The shootings in Dallas represent the single biggest loss of life for law enforcement in America since the September 11 attacks of 2001 and are likely to add more strain to already tense race relations in the country.

The Dallas protest was one of several nationwide over the deaths of Alton Sterling in Louisiana and Philando Castile in Minnesota that prompted Mr Obama to make an emotional appeal for urgent police reform.

Thousands marched in Atlanta, Chicago, Los Angeles, Saint Paul, Washington and other cities late Thursday, with more than 1,000 protesters gathering in New York’s Times Square.

President Barack Obama called the Dallas sniper-style ambush a “vicious, calculated and despicable attack on law enforcement,” and pledged that those responsible would be held accountable.

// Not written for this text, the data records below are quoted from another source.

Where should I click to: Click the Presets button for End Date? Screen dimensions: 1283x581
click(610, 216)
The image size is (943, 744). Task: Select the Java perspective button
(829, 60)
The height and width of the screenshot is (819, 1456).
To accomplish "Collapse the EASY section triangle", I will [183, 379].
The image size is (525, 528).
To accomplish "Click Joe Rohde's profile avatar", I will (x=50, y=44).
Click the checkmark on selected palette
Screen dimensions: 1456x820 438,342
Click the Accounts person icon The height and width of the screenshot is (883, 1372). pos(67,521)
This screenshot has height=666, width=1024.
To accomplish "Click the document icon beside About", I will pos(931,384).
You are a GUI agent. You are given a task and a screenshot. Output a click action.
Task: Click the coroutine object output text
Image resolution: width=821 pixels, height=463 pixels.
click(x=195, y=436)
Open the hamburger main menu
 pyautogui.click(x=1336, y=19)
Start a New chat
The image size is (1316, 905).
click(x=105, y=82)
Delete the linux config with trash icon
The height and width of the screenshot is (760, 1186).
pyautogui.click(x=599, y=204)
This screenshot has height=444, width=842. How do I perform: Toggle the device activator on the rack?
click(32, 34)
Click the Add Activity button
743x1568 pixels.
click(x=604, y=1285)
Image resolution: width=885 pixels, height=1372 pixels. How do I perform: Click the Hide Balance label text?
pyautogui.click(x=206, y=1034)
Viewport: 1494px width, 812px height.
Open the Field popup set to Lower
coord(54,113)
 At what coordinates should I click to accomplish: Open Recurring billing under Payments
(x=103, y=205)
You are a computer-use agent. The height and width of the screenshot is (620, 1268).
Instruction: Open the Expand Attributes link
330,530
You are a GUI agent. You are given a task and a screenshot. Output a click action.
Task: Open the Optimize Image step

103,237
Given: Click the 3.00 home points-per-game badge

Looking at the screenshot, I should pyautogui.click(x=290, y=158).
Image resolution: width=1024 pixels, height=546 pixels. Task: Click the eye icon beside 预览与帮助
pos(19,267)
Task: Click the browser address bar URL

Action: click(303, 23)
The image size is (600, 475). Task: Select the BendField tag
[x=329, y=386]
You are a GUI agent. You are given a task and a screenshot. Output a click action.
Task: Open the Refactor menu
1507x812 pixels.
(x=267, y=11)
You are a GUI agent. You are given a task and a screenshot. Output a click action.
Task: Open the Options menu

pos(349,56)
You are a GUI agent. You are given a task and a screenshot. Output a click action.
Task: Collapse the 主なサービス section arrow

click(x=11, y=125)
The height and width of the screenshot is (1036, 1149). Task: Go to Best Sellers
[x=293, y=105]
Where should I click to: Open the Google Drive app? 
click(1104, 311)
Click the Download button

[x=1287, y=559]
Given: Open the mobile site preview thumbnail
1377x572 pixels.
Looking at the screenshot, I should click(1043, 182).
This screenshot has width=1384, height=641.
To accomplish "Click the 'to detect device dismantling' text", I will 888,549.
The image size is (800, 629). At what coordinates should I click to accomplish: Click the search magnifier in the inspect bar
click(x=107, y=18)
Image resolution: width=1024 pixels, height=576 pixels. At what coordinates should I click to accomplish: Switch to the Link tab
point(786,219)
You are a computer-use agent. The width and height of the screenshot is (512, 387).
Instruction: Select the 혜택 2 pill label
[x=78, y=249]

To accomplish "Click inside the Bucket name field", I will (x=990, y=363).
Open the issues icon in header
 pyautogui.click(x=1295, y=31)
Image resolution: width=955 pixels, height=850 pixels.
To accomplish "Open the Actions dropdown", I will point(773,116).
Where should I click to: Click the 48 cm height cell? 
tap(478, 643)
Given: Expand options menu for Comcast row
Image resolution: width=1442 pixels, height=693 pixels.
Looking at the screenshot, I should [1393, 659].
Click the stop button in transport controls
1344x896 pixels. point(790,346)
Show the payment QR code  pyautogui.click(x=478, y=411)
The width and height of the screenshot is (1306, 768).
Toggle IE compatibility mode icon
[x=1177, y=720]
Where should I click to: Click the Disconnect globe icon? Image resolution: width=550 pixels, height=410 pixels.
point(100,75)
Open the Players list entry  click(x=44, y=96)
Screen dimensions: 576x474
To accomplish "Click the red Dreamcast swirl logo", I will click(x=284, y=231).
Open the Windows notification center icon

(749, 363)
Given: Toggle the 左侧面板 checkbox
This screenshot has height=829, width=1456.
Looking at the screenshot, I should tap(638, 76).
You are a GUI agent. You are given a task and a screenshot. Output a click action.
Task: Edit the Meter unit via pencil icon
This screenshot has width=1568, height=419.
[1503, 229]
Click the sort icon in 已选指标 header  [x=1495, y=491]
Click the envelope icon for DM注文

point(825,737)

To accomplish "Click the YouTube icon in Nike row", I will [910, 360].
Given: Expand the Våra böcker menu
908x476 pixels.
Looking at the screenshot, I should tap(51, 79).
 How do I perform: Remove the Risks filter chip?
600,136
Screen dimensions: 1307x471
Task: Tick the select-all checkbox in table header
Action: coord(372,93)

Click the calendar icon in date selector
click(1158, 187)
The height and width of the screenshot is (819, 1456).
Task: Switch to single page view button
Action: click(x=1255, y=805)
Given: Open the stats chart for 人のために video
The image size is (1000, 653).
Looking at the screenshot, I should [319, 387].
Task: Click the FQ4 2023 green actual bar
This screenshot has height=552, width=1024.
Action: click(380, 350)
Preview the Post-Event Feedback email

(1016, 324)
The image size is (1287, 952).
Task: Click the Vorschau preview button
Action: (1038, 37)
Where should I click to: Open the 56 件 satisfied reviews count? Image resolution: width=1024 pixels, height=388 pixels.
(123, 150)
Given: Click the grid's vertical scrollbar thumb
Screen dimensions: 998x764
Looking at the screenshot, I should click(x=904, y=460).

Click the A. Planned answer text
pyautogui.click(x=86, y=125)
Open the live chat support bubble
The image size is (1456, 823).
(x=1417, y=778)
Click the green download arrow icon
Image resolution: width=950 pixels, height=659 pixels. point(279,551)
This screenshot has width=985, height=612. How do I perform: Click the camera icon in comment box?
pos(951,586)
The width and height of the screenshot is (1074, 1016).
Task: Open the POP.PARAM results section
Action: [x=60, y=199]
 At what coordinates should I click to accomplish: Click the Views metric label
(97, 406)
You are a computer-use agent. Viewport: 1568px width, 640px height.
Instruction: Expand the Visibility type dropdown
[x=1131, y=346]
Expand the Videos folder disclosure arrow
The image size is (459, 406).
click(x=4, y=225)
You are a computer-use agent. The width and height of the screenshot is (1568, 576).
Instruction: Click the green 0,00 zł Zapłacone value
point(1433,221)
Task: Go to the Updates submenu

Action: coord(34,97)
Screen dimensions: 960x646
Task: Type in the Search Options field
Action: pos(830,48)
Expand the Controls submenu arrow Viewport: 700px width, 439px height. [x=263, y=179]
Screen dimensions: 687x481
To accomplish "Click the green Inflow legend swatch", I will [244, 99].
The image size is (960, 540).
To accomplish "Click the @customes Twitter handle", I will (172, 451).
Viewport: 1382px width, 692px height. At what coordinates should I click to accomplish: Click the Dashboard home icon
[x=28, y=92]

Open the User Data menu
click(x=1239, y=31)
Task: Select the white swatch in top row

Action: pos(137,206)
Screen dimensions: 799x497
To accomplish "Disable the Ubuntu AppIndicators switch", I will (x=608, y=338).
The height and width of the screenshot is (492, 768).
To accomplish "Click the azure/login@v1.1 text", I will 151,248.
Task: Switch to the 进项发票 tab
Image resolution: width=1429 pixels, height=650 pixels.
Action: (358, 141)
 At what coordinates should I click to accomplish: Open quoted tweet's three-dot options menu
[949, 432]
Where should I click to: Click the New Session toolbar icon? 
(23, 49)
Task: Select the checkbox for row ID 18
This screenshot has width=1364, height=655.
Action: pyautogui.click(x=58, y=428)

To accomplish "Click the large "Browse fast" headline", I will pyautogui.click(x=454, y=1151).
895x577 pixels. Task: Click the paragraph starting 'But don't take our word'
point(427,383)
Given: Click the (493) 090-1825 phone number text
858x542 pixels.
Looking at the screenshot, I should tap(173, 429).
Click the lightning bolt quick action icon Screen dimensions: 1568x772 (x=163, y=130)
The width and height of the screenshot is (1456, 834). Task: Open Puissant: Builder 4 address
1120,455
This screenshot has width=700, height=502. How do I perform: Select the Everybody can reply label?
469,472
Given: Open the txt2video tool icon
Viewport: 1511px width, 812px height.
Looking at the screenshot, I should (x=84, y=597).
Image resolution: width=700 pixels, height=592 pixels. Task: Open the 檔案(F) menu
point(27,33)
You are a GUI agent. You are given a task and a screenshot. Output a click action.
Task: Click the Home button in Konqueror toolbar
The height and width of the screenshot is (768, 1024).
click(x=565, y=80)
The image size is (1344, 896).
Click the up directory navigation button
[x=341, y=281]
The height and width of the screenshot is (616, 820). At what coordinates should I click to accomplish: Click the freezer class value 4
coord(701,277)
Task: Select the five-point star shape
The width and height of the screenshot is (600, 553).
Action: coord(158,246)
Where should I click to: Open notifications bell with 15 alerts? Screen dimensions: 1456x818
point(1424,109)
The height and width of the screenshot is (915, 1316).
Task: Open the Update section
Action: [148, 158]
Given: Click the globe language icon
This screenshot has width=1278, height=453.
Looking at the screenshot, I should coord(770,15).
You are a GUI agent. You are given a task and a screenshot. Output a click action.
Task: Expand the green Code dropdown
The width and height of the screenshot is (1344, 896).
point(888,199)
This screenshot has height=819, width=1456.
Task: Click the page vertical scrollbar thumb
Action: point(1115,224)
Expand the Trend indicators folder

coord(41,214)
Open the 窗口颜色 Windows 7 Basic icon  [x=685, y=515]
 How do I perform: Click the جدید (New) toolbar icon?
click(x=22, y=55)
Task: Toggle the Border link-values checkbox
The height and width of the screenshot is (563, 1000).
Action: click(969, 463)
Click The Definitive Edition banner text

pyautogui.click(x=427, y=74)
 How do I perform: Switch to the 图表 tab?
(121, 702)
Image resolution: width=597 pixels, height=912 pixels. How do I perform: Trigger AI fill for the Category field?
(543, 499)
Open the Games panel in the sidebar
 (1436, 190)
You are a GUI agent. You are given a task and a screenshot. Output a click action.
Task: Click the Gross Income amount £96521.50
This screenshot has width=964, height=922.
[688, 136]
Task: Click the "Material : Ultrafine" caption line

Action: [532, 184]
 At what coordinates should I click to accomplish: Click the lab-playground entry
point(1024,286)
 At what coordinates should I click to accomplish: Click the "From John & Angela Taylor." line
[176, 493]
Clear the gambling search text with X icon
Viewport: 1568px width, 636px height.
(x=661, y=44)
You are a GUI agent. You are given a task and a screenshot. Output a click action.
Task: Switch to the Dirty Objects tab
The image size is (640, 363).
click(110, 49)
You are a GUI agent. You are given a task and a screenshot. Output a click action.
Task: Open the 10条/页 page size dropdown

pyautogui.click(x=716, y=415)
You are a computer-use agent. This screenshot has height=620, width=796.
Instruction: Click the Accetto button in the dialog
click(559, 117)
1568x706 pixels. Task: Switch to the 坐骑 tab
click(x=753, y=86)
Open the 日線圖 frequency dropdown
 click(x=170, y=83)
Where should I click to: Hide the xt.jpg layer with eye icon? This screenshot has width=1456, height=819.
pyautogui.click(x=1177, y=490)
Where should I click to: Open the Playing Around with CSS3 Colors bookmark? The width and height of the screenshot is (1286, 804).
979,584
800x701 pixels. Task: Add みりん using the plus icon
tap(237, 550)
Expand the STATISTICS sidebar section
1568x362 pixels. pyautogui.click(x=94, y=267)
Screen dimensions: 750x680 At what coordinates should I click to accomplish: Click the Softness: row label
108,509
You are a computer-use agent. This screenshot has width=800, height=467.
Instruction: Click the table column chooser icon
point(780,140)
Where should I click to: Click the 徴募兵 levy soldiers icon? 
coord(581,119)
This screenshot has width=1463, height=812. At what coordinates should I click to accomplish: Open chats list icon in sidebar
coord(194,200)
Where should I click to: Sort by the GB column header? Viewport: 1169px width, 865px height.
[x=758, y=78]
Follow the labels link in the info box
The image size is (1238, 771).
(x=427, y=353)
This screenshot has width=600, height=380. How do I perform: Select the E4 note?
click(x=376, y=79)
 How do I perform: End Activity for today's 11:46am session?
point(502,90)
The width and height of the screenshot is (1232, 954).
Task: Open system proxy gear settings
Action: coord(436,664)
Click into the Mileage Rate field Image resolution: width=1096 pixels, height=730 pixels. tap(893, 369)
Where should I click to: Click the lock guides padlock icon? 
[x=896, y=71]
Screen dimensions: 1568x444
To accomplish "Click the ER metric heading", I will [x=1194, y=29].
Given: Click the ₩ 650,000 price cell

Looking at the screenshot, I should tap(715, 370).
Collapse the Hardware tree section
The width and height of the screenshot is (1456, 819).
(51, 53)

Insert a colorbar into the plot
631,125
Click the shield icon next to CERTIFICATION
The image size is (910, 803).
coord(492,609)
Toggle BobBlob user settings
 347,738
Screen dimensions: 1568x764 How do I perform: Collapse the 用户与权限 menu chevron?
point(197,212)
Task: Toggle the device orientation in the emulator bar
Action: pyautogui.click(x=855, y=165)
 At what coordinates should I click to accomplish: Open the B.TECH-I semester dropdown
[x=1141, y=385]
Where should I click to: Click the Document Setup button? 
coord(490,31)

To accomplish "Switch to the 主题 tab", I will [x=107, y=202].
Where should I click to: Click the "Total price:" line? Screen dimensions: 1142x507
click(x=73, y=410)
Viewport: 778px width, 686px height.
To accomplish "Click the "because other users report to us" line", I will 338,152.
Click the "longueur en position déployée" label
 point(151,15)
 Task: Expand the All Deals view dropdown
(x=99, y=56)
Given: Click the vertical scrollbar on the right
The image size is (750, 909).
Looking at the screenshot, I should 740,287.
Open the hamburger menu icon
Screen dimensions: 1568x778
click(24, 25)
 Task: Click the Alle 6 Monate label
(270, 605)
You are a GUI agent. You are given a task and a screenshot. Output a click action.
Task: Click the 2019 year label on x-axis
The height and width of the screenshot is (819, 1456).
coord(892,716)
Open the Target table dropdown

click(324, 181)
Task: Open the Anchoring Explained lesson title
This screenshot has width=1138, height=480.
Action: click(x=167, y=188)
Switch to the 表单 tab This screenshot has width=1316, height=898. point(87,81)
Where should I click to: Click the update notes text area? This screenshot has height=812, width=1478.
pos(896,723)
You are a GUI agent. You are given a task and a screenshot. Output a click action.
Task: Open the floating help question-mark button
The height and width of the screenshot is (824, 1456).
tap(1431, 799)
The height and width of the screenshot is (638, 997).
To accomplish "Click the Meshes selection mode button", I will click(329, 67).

Dallas police chief David Brown said, “Dallas officers are hurting. We are heart-broken. There are no words to describe the atrocity that occurred in our city. This must stop – this divisiveness between our police and our citizens. ”

Mr Obama also made it clear that violence against police had “no possible justification.”

Speaking from Warsaw, where he is attending the Nato summit, the president said, “There is no contradiction between us supporting law enforcement ... and also saying that there are problems across our criminal justice system, there are biases – some conscious and unconscious – that have to be rooted out. So when people say ‘Black Lives Matter,’ that doesn’t mean blue lives don’t matter – it just means all lives matter.”